- _Extract to read_
##########
SUMMARY: Determining if DAT has I/O error and/or SCSI cable lenght problem? from Richard Bemrose on 1999-05-07 (tru64-unix-managers)

From: Richard Bemrose <rb237_at_phy.cam.ac.uk>
Date: Fri, 07 May 1999 12:21:56 +0100 (BST)

Hello fellow admins,

I must first thank the following people for their quick and informative replies:
      "Dr. Alan Rollow" <alan_at_nabeth.cxo.dec.com>
      "Joe Fletcher" <joe_at_meng.ucl.ac.uk>
      "William H. Magill" <magill_at_isc.upenn.edu>
      Jim Fitzmaurice" <jpfitz_at_fnal.gov>
      "Dan Kirkpatrick" <dkirk_at_suhep.phy.syr.edu>
      "Dr. Tom Blinn, 603-884-0646" <tpb_at_doctor.zk3.dec.com>

In my original poster I enquired what DAT/SCSI/tape problem generates the
following errors (on our AlphaStation 1000 DU 4.0D patch kit #3):
      Hard Error Detected
      DEC TLZ07 (C)DEC553C
      Active CCB at time of error
      CCB request completed with an error
      Error, exception, or abnormal condition
      MEDIUM ERROR - Nonrecoverable medium error
      cam_logger: CAM_ERROR packet
      cam_logger: bus 0 target 5 lun 0
      ctape_iodone

The general opinion was that is is most likely to be a problem with quality of
the data on the DAT itself and not due to the length of the internal SCSI
cable. This data was written on a DAT unit outside our institution and
therefore can not be verified. Thanks to doctors Alan Rollow and Tom Blinn for
providing detailed information regarding the analysis of the above error (see
below for details). Within the optional "System Exercisers" subset is a utility
called "tapex" that can be used to do a variety of tape integrity tests:
     # /usr/field/tapex -E -v
Our replacement DAT unit passed all test. Nevertheless, we was able to extract
the data using another DAT unit. (Thanks to Joe Fletcher who offered to extract
the DAT tape).

Finally, William H. Magill and Dan Kirkpatrick commented about SCSI cable length
(although which does not seem to be the case here).
##########
- _Data section_
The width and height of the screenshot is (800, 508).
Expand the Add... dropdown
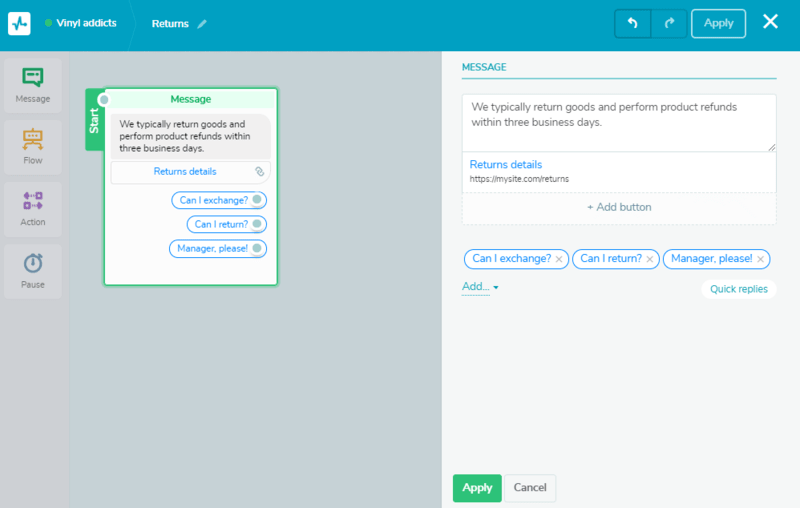coord(480,287)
##########
- _Requests_
1/ Reproduce the part of the tape error summary that opens with the words containing "The general opinion" and closes with "the DAT tape).", copying it word for word.
2/ In the tape error summary, what is the name of the utility in the optional "System Exercisers" subset that can run tape integrity tests?
3/ Extend the tape error summary, starting after its last sentence.
The data above is separate material, distinct from the tape error summary.

- _Per-task answers_
1/
The general opinion was that is is most likely to be a problem with quality of
the data on the DAT itself and not due to the length of the internal SCSI
cable. This data was written on a DAT unit outside our institution and
therefore can not be verified. Thanks to doctors Alan Rollow and Tom Blinn for
providing detailed information regarding the analysis of the above error (see
below for details). Within the optional "System Exercisers" subset is a utility
called "tapex" that can be used to do a variety of tape integrity tests:
     # /usr/field/tapex -E -v
Our replacement DAT unit passed all test. Nevertheless, we was able to extract
the data using another DAT unit. (Thanks to Joe Fletcher who offered to extract
the DAT tape).

2/ It is a utility called tapex.

3/
"William H. Magill" <magill_at_isc.upenn.edu> wrote:
I don't know the differences between the 1000 and 1000A - however, the 1000A
has Fast/Wide SCSI at the connector on the rear. The internal buss on the
1000A is fairly long. If you use 2 meter cable to connect a Storage Works
Shelf... drives past slot 4 (I think) are now too far away and won't work
correctly. Drives up to slot4 work fine. Replace the 2 meter cable with a 1.5
meter cable and everything is fine.

--------------------------------------------------------------------
"Dr. Alan Rollow" write <alan_at_nabeth.cxo.dec.com>:

SCSI errors typically come in two flavors; device errors or protocol
errors. When the error log entry contains Request Sense Data from
the device you can be pretty sure it was a device error instead of
a protocol error (*). In your case, the media error is pretty
clearly a device error, but you should format the error log to
get the detail. Prefer to use DECevent, but you can use uerf(8).
If you use uerf(8), use the option "-o full" to get the full
entry listing.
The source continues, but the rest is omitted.